LCE Engineers Support U.S. Navy Modernization Efforts with Design and Cost-Analysis of Fuel Delivery System for LPD Class Ships
Code 421 of the U.S. Navy’s Naval Surface Warfare Center Philadelphia Division is responsible for engineering management of the design criteria and lifecycle sustainment of both new-construction and in-service U.S. Navy ships. This includes proposing and managing modernization initiatives that will increase efficiency, reliability, maintainability, and ultimately operational availability, while also making every effort to reduce total ownership cost (TOC).
The most versatile vessel in the Navy’s current fleet is an amphibious transport dock or “landing platform, dock” known in Navy jargon as an LPD. The LPD 17 Class is designed to be flexible and support the Marine Corps in all types of Navy missions, making it an essential component of the Navy’s warfighting capabilities. Keeping this class of ships operating reliably and efficiently is vital in a world of fast-changing military priorities.
-------------------------
COMPLETE THE FOLLOWING
(a) From the article on the Navy's LPD modernization work, reproduce verbatim the passage between "LCE Engineers Support" and "ownership cost (TOC).", inclusive.
(b) The article on the Navy's LPD modernization work names the qualities that modernization initiatives are meant to increase. List each of them.
(c) Extend the article on the Navy's LPD modernization work, beginning after its final sentence.

COLLECTED DATA
-------------------------
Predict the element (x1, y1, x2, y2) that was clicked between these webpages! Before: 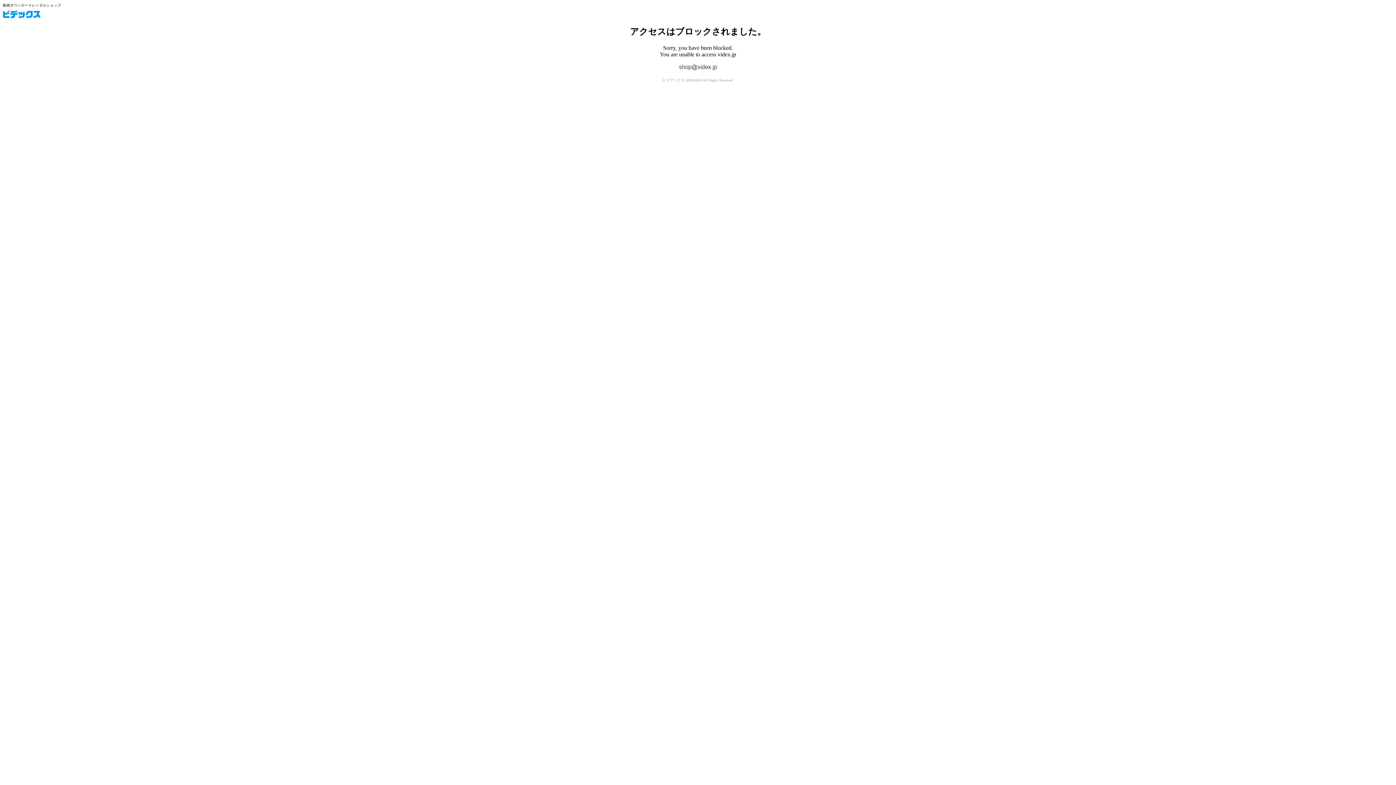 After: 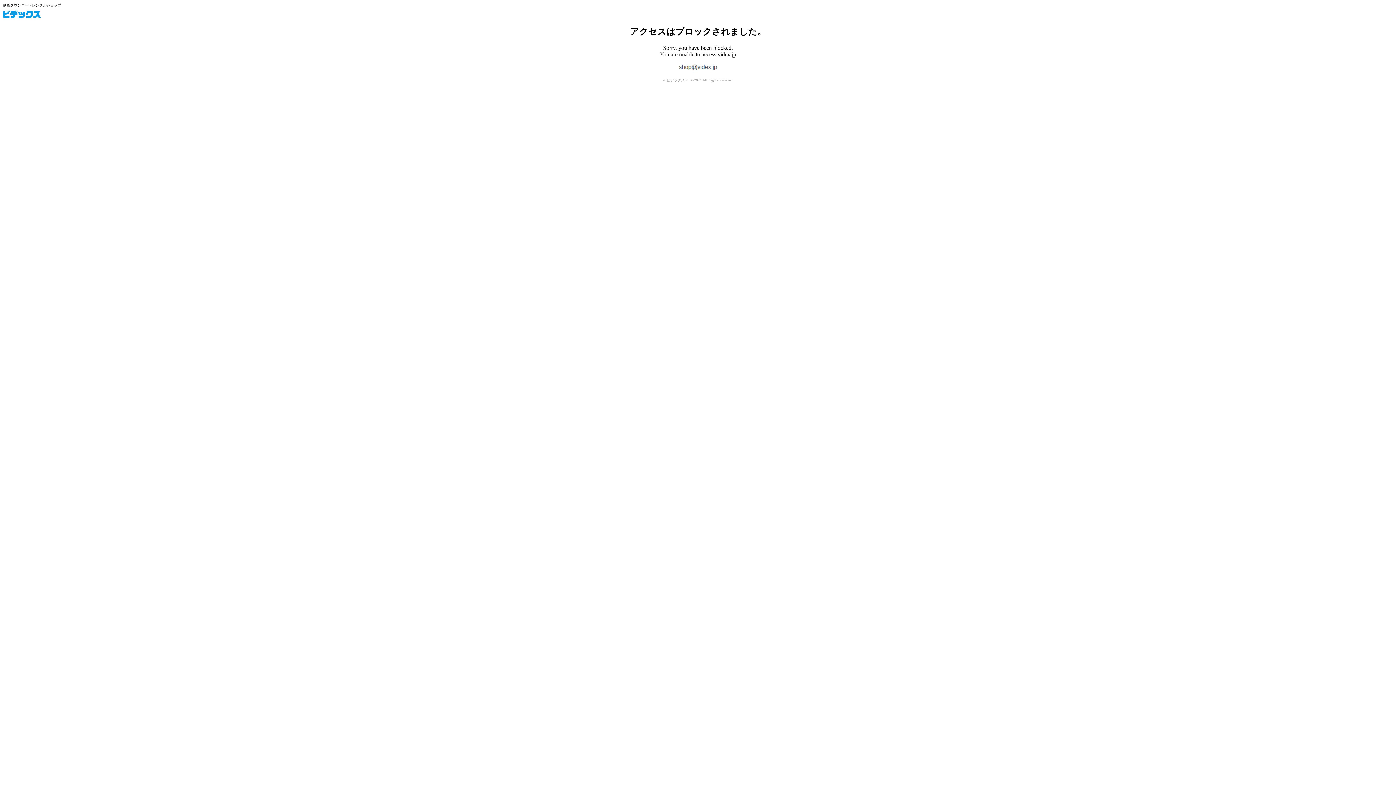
-------------------------
TASK-BY-TASK RESULTS
(a)
LCE Engineers Support U.S. Navy Modernization Efforts with Design and Cost-Analysis of Fuel Delivery System for LPD Class Ships
Code 421 of the U.S. Navy’s Naval Surface Warfare Center Philadelphia Division is responsible for engineering management of the design criteria and lifecycle sustainment of both new-construction and in-service U.S. Navy ships. This includes proposing and managing modernization initiatives that will increase efficiency, reliability, maintainability, and ultimately operational availability, while also making every effort to reduce total ownership cost (TOC).

(b)
efficiency
reliability
maintainability
operational availability

(c)
LPD 17 Class Fuel-delivery System for Diesel Generator Engines Needed an Update to Improve Reliability
The current fuel-delivery system installed on the LPD Caterpillar 3608 Ship Service Diesel Generator (SSDG) Engines is a mechanical fuel-injection system, employing unit injectors controlled by an electro-hydraulic Woodward EGB-13P governor actuator. Fuel injection timing occurs at the same time in all cylinders before every power stroke and only the quantity of fuel injected is changed depending on engine speed and load. In computer-controlled Electronic Unit Injection (EUI) systems, injection timing can be altered based on engine speed and load conditions to ensure optimum power and fuel efficiency are achieved across the entire load range. Additionally, mechanical design flaws such as binding Mechanical Unit Injection (MUI) fuel racks and stuck unit injectors have been found to be a cause of engine over-speed failures, leading to costly crankshaft replacements and engine overhauls.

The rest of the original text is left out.